Suruç’ta şehit düşenlerin cenazeleri bir bir memleketlerine gönderilirken, Gazi’ye gelen üç SGDF’linin cenazeleri de 22 Temmuz günü Gazi Mezarlığına on binlerce insanın katılımıyla defnedildi.
İsmet Şeker ve Cemil Yıldız’ın cenazeleri bir gün öncesinden Gazi Cemevi’ne getirilmişti. 16.30’da Duygu Tuna’nın cenazesinin gelişiyle onbinlerin katıldığı yürüyüş başladı. Gazi mahallesinin tüm esnafları kepenklerini kapatırken mahallenin devrimci, ilerici, demokrat kesimleri de cenaze yürüyüşüne katıldı. ESP, HDP, Halkevleri, Halk Cephesi, EMEP, PSAKD, Partizan, SDP, İHD, TÖP-G, DHF, SODAP, SDP, Alınteri… olmak üzere hemen hemen tüm sol örgütler pankartlarıyla kitlesel katılım gösterdiler.
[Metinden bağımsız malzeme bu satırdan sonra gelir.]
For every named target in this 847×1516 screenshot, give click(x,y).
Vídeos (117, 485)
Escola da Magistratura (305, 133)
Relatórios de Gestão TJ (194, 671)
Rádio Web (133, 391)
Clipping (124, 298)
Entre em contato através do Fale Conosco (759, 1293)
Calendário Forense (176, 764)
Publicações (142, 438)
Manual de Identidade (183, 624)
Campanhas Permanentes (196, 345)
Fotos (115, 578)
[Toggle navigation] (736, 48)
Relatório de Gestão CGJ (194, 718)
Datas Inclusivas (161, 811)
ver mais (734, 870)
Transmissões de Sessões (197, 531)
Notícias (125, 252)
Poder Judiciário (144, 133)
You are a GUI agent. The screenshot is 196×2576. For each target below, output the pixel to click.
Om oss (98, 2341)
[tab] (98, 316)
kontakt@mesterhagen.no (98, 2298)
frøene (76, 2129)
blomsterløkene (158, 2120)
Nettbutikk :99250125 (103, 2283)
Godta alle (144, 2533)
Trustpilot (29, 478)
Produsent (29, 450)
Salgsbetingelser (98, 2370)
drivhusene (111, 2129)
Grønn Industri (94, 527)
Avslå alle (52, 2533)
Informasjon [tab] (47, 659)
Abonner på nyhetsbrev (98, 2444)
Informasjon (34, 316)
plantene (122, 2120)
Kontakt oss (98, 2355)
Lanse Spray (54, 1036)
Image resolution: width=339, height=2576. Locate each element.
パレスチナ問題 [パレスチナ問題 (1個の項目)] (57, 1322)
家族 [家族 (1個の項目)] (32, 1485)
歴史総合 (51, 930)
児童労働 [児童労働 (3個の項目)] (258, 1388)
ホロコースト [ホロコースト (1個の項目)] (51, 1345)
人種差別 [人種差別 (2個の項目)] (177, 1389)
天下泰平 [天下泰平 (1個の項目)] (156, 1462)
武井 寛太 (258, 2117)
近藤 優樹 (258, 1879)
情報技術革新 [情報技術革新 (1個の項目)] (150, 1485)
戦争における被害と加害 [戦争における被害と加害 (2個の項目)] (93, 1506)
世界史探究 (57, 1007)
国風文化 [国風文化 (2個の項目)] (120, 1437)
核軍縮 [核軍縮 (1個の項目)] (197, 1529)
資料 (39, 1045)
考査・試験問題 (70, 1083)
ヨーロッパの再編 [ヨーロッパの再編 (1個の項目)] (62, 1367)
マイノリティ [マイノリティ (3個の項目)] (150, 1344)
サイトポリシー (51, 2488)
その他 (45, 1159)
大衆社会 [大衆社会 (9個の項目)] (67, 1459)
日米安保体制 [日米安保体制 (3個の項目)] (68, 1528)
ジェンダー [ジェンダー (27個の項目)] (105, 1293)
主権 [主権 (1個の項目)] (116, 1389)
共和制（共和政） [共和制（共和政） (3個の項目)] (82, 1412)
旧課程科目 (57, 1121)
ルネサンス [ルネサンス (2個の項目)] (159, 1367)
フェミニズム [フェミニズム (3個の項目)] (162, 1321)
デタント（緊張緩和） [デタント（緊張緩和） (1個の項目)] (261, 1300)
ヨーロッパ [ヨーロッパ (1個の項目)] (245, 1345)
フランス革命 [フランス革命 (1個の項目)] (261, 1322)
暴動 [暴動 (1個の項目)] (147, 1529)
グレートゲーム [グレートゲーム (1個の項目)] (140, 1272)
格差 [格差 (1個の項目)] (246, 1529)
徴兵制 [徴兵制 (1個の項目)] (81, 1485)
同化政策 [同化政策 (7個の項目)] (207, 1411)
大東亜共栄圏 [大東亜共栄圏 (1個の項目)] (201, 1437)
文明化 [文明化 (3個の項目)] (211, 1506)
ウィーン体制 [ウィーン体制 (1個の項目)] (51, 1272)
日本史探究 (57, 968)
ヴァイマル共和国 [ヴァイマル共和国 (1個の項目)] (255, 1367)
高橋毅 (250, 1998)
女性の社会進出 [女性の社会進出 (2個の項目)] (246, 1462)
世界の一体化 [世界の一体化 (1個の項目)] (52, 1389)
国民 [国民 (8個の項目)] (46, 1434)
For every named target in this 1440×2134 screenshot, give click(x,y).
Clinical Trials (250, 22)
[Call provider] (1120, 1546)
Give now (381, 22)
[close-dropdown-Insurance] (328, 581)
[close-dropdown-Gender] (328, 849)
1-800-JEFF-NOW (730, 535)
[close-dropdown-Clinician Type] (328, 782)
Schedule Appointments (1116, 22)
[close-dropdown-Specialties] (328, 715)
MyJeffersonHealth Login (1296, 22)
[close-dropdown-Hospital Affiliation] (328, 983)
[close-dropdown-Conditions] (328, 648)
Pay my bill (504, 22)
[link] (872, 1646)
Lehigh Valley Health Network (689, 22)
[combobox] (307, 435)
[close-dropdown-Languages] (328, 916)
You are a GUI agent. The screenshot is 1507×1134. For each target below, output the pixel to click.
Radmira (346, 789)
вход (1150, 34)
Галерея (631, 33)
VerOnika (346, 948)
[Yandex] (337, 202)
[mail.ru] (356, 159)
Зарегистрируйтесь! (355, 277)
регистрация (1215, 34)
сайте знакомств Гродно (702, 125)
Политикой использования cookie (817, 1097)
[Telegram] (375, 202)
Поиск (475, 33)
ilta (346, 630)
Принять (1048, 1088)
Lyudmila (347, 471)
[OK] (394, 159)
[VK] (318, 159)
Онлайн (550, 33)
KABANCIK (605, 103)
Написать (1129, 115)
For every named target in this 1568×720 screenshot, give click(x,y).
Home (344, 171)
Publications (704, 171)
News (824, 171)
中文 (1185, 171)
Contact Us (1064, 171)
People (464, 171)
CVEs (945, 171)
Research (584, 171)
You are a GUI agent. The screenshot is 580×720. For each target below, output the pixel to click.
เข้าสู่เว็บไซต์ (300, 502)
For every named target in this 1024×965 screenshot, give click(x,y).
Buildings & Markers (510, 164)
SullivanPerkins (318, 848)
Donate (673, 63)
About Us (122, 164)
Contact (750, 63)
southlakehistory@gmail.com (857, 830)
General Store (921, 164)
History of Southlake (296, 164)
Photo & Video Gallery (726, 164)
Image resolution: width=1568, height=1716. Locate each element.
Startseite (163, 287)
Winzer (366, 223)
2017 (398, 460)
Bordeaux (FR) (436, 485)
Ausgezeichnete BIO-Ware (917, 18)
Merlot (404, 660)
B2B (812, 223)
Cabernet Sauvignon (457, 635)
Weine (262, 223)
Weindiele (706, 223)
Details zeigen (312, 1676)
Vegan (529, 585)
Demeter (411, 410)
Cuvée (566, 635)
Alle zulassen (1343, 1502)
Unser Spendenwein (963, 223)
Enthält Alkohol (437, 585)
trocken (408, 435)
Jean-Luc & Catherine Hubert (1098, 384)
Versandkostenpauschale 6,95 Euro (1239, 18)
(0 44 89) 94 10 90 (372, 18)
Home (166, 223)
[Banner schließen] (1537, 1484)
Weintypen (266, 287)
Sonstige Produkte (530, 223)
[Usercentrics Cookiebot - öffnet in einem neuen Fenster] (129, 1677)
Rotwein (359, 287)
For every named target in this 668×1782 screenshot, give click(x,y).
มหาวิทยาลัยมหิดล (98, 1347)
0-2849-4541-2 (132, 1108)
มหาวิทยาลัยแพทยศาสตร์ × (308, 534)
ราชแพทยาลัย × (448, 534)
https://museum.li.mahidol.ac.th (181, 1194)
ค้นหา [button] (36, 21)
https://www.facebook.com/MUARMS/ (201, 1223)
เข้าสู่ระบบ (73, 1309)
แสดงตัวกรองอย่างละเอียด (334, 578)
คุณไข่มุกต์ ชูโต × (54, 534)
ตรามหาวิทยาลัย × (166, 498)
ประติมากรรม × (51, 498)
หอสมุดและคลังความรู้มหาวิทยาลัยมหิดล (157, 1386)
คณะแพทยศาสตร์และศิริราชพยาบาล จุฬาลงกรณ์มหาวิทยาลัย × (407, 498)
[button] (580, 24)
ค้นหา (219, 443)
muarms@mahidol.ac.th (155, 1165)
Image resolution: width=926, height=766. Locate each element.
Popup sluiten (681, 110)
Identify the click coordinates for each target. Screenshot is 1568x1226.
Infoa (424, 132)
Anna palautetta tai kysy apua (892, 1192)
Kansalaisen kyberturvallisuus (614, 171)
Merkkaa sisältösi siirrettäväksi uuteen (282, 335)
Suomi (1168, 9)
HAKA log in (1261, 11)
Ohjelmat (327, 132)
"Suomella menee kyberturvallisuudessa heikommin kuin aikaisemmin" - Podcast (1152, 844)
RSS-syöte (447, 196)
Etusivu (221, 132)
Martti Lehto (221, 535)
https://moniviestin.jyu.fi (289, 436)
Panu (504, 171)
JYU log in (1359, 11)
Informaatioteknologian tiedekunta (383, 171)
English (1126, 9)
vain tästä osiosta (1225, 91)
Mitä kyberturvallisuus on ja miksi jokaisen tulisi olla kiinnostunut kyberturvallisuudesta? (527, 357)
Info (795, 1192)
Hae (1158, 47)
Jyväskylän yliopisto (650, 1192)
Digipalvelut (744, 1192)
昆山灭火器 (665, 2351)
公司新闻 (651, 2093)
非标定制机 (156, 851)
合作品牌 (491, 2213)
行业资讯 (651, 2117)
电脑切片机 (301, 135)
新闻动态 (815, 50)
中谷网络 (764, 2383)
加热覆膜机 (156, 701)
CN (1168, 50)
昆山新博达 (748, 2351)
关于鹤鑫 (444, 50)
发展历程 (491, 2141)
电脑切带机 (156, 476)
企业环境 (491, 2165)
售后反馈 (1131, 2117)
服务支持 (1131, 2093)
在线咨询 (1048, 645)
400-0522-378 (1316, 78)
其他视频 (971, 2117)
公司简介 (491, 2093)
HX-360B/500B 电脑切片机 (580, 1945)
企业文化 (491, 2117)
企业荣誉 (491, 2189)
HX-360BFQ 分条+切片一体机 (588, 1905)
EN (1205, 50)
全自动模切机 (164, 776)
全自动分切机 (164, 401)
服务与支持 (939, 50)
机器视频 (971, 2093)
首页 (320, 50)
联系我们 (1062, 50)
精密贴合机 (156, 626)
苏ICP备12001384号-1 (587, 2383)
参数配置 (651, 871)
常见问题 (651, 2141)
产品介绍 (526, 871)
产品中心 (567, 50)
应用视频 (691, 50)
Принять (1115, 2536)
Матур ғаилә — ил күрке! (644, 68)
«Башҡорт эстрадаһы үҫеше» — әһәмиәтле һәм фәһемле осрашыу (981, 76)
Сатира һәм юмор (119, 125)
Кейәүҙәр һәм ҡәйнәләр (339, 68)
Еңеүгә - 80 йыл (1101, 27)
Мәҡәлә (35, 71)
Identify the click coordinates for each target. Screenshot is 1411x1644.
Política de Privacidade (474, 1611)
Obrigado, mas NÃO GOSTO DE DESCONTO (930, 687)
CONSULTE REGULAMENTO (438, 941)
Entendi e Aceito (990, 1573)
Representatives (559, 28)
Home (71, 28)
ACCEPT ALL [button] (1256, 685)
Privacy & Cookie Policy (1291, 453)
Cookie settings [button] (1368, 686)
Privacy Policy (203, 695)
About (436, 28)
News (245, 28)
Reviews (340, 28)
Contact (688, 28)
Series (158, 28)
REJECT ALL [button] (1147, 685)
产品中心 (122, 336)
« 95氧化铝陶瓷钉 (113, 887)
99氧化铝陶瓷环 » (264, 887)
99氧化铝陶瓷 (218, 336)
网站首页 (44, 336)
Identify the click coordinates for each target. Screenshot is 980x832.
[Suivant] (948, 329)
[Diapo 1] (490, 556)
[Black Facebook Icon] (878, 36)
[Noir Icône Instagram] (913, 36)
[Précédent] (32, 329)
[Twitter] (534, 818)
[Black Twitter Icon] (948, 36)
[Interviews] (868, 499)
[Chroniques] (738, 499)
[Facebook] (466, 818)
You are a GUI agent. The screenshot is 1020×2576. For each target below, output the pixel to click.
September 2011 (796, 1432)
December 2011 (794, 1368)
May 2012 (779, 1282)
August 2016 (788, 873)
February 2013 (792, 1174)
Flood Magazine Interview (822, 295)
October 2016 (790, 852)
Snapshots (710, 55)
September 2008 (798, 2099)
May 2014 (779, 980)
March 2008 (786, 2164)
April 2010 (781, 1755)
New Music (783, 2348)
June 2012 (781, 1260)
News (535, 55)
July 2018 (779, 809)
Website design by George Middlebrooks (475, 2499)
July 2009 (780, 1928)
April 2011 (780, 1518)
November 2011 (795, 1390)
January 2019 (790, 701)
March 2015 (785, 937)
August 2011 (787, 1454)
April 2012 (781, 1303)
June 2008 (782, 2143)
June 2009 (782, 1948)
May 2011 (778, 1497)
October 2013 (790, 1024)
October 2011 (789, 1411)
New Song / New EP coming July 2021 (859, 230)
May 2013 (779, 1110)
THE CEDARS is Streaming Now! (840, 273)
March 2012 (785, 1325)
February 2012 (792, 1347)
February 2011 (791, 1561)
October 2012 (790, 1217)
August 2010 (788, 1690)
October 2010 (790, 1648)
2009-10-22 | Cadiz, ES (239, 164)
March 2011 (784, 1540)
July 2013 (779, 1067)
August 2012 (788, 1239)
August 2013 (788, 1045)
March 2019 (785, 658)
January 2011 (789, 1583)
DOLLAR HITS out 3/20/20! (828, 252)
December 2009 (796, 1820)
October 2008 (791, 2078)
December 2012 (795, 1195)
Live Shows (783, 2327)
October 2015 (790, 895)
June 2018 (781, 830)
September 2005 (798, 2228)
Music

Yürüyüş öncelikle sloganlarla Cemevine kadar sürdü. Yol boyunca 32 şehidin isimleri okunarak ölümsüzlüklerini binler haykırdı. Yol boyunca Kürtçe “Şehit Namırın” sloganları da atıldı. Cemevinde cenaze merasimi sürerken hala yürüyüş devam ediyordu. Dini törenin ardından üç şehidin naaşı mezarlığa doğru yol aldı. Halk Cepheliler, katil polislerin barınağı olan karakolun önünden geçerken “İbrahim Çuhadar Ölümsüzdür” sloganlarıyla yürüdüler. Karakolun katliamcı polisleri önceki gün Cephe Milislerinin taradığı inlerine saklanmış bekliyordu. Yürüyüş boyunca havadan polis helikopterlerinin uçmasına karşı yürüyüşe katılanlar sık sık sloganlar attı.
Cenazeler öncelikle ağıtlarla defnedildi. Duygu Tuna’nın özellikle kadın yoldaşları mezarına toprak attılar. Defin işlemi bittikten sonra tüm devrim şehitleri için saygı duruşuna geçildi. Saygı duruşunun ardından SGDF, ESP ve HDP ve SYKP adına söz alanlar konuşma yaptılar. Yapılan katliamın Kobane’de yaratılan özgürlük savaşına ve kadınların mücadelesine yönelik bir saldırı olduğunu, şehitleri unutmayacaklarını vurguladılar. Duygu Tuna’nın küçük yeğenine de söz verildi.
Cenazedeki konuşmaların ardından topluca Cemevine gidilerek şehitler için verilen yemek yenildi.